> **Supplied text**:
◇ ◇ ◇ ◇ ◇

Chilean Miners Saved by Collaboration

We’ve all been watching as the most impressive mine rescue in history took place.  We saw pictures of the narrow capsule that barely fit into a tiny tunnel that carried out the miners, one by one. What made this amazing feat possible? Collaboration. And a particular type of collaboration: a collaborative web of technological innovation, coming from the four corners of the earth. This was not a story of creative genius; it was a story of small ideas, each from a different team, coming together in Chile.

  1. The drill bit that allowed the just-wide-enough tunnel to be dug. It was created by the company Center Rock, Inc., in Berlin, Pennsylvania.
  2. The high-strength cable that held the capsule was from Germany.
  3. The fiber optic communications cable was from Japan.
  4. The camera that sent photos of the miners to the surface was in a Samsung cell phone that had its own projector.
  5. The miners wore special socks, made with a copper fiber, that prevented bacteria from infecting the miners’ feet. Those came from Cupron, Inc., in Richmond, Virginia.

◇ ◇ ◇ ◇ ◇

> **Requirement 1**:
Answer these from the Chilean mine rescue text:
(a) Which company created the drill bit, and in what town and state is it located?
(b) From which country did the fiber optic communications cable come?
(c) What did the miners' copper-fiber socks prevent?
> **Requirement 2**: Continue the text on the Chilean mine rescue from the point where it ends.
The material that comes next has no connection to the text on the Chilean mine rescue.

> **Information provided**:

◇ ◇ ◇ ◇ ◇

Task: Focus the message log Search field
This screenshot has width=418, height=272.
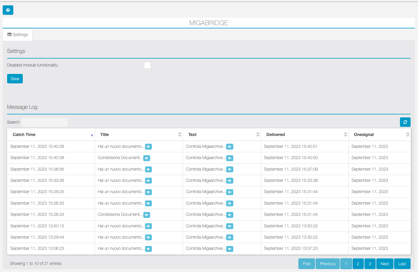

◇ ◇ ◇ ◇ ◇

> **Reply 1**:
(a) Center Rock, Inc., in Berlin, Pennsylvania.
(b) Japan.
(c) They prevented bacteria from infecting the miners' feet.

> **Reply 2**:
This is the nature of innovation today: it brings together many distinct creative ideas. The biggest problems facing the world today are going to take the same kind of collaborative approach. They’re complex problems and they require many distinct creative moments. More likely than not, some of the critical ideas are already out there somewhere. They key to successfully solving the most challenging problems facing the world today: bring people and ideas together into collaborative webs.

Want to learn more about collaborative webs? Reach my book Group Genius, Chapters 8, 9, and 10.

* Thanks to the WSJ article by Daniel Henninger, October 14, 2010, p. A19, and another article by Matt Moffett on September 30.

9 thoughts on “Chilean Miners Saved by Collaboration

  1. Far be it for an American President to publicly congratulate (let alone even mention) AMERICAN ingenuity and AMERICAN PRIVATE ENTERPRISE for the miracle rescue of the Chilean Miners.

    Here are a few more facts about the rescue of the Chilean miners:

    Schramm Inc. of West Chester, Pennsylvania built the drills and equipment used to reach the trapped miners.

    Center Rock Company, also from Pennsylvania, built the drill bits used to reach the miners.

    UPS, the US shipping company, delivered the 13-ton drilling equipment from Pennsylvania to Chile in less than 48 hours.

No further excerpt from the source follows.